Wednesday, September 28, 2016
4:00pm – 6:00pm
McKinney Conference Room, Watson Institute, 111 Thayer Street.
Brodwyn Fischer is Professor of Latin American History and the College, and Director of the Center for Latin American Studies at the University of Chicago. She is a historian of Brazil and Latin America, especially interested in cities, citizenship, law, migration, race, and social inequality. Her first book, A Poverty of Rights(Stanford, 2008), examined how weak citizenship rights and residential informality came to define urban poverty, popular social struggles, and the political dynamics of inequality in modern Brazil. It received book awards from the Social Science History Association, the Urban History Association, the Conference on Latin American History, and the Brazilian Studies Association.
She coedited Cities from Scratch (Duke University Press, 2014), with Bryan McCann and Javier Auyero, which explores the many ways in which poverty and informality have shaped the Latin American urban experience. Her essay for the volume, "A Century in the Present Tense," argues that the historical dynamics of Brazilian urban poverty have been obscured by a marked tendency to see informal cities as symptoms of current crises rather than historically dynamic phenomena in their own right. In various other essays and ongoing research, she has focused on the historical dynamics of Brazilian racial inequalities, criminal law, Brazil’s twentieth-century great migrations, and the relationship between the urban poor and Brazil’s political left.

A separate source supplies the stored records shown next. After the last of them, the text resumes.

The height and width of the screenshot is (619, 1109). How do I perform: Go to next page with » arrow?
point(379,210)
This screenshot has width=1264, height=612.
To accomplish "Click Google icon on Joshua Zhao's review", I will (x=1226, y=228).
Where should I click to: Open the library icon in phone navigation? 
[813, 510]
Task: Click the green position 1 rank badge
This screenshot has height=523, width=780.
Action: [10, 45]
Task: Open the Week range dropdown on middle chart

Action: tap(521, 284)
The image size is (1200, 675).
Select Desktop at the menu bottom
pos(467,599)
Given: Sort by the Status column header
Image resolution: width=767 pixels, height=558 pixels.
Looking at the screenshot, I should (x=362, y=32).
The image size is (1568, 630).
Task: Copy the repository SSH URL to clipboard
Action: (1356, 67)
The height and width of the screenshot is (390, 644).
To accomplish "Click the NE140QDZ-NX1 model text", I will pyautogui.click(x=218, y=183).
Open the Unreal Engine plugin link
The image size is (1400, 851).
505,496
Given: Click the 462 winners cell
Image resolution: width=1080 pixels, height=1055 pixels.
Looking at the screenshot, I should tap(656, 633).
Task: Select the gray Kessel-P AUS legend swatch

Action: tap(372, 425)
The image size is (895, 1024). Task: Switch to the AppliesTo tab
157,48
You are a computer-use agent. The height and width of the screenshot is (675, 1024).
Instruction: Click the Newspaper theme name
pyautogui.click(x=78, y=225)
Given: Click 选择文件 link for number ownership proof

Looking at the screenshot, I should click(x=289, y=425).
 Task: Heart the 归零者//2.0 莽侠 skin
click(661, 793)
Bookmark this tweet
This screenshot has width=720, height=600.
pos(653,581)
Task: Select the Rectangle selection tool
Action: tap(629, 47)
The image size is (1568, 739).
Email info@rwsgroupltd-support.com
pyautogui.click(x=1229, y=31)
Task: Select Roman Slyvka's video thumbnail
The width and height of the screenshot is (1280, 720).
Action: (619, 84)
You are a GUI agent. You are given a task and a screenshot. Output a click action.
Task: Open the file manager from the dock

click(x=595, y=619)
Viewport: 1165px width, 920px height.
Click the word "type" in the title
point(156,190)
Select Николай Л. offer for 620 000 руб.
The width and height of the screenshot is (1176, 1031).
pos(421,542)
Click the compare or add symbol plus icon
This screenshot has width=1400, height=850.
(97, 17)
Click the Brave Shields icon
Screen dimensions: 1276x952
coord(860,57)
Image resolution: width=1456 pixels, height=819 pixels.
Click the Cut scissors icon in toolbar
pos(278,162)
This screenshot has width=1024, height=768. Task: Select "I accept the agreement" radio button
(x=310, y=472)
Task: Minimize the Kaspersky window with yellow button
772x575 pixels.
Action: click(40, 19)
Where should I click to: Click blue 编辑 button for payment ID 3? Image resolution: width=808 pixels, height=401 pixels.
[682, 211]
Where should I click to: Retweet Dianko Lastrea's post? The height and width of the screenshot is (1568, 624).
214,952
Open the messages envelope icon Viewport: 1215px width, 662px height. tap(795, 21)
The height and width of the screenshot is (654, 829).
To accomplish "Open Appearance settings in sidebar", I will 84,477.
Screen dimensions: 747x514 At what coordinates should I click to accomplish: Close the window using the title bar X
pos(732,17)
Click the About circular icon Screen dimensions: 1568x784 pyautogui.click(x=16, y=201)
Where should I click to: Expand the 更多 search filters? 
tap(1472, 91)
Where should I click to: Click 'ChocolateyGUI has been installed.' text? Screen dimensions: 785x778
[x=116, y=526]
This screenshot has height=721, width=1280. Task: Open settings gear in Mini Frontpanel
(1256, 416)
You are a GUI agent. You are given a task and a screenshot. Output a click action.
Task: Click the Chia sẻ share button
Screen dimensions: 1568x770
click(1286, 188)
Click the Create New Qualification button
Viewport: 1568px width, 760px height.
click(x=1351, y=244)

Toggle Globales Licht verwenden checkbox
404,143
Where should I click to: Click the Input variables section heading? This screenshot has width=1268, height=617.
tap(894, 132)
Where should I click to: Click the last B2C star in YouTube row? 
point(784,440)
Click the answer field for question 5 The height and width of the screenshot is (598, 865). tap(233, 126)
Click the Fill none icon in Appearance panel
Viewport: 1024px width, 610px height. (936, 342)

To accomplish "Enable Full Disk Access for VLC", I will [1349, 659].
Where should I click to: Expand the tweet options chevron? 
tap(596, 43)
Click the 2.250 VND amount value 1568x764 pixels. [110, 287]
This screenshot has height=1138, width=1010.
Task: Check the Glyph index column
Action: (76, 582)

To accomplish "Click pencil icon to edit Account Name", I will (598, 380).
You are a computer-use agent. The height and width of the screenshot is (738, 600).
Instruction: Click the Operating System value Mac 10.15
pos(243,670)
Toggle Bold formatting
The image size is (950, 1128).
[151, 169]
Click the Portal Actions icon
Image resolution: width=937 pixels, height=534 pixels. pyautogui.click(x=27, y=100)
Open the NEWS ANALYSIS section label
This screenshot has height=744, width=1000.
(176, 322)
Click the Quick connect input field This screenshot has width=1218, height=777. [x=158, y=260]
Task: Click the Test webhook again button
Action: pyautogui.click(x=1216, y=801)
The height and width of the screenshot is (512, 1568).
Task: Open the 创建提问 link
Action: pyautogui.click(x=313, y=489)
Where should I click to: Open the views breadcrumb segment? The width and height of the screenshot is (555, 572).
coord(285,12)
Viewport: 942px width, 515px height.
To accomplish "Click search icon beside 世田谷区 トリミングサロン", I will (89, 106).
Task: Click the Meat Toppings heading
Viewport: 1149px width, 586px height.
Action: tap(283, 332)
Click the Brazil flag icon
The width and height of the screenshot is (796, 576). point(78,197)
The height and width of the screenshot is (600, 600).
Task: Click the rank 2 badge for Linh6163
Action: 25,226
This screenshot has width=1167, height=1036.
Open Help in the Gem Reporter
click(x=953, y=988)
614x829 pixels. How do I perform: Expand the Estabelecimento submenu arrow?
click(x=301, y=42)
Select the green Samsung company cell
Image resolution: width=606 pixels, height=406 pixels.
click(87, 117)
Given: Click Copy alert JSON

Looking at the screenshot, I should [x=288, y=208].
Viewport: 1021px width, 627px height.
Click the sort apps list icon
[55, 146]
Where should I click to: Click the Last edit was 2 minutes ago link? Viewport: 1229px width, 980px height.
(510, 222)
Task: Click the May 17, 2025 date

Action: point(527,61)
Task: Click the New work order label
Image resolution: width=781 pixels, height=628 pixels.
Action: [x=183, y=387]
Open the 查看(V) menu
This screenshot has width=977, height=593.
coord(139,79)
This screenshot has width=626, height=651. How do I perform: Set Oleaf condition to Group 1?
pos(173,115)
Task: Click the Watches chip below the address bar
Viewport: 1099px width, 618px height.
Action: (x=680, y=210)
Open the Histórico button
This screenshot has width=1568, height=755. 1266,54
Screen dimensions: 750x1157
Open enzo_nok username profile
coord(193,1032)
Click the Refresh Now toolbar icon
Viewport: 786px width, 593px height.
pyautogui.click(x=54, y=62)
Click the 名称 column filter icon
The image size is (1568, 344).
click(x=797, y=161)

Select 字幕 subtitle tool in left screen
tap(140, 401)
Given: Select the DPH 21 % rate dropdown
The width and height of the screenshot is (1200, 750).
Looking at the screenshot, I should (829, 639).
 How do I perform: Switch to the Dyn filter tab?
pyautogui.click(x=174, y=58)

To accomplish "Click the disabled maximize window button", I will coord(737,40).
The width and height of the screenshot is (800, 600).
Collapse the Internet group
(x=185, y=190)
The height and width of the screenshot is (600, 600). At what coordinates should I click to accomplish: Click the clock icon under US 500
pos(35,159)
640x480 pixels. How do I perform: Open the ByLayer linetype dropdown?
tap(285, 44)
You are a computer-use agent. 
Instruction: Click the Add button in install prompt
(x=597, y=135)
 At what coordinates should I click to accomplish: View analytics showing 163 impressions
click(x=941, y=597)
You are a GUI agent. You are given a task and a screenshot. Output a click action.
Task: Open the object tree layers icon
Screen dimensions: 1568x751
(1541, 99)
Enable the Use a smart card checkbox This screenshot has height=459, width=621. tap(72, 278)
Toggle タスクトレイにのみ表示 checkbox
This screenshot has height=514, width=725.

Her current project, Understanding Inequality in Post-Abolition Brazil, asks when—and if—social inequality came to be defined as Brazil’s central sociopolitical problem. Drastic inequalities have always defined Brazilian society, and the struggle against inequality has long shaped the political left. But in Brazil’s late nineteenth century, issues of hunger, disease, landlessness, and freedom often loomed larger for the very poor than inequality per se, and the combination of weak public institutions and private monopolization of power and resources rendered access to vertical social networks vital. In such a context, inequality was often the root cause of social misery, but access to one’s unequals was often the only way to survive it. This tension endured throughout the twentieth century, becoming a defining feature of Brazilian modernity. In tracing inequality’s confounding history, this project illuminates the sinuous logic of poor people’s political mobilization in Brazil, often revealing significant agency in actions once regarded as symptoms of false consciousness or ignorant dependence. Yet Understanding Inequality also indicates some of the paradoxical ways in which struggles for survival and social mobility have historically reinforced rather than disrupted larger inequalities.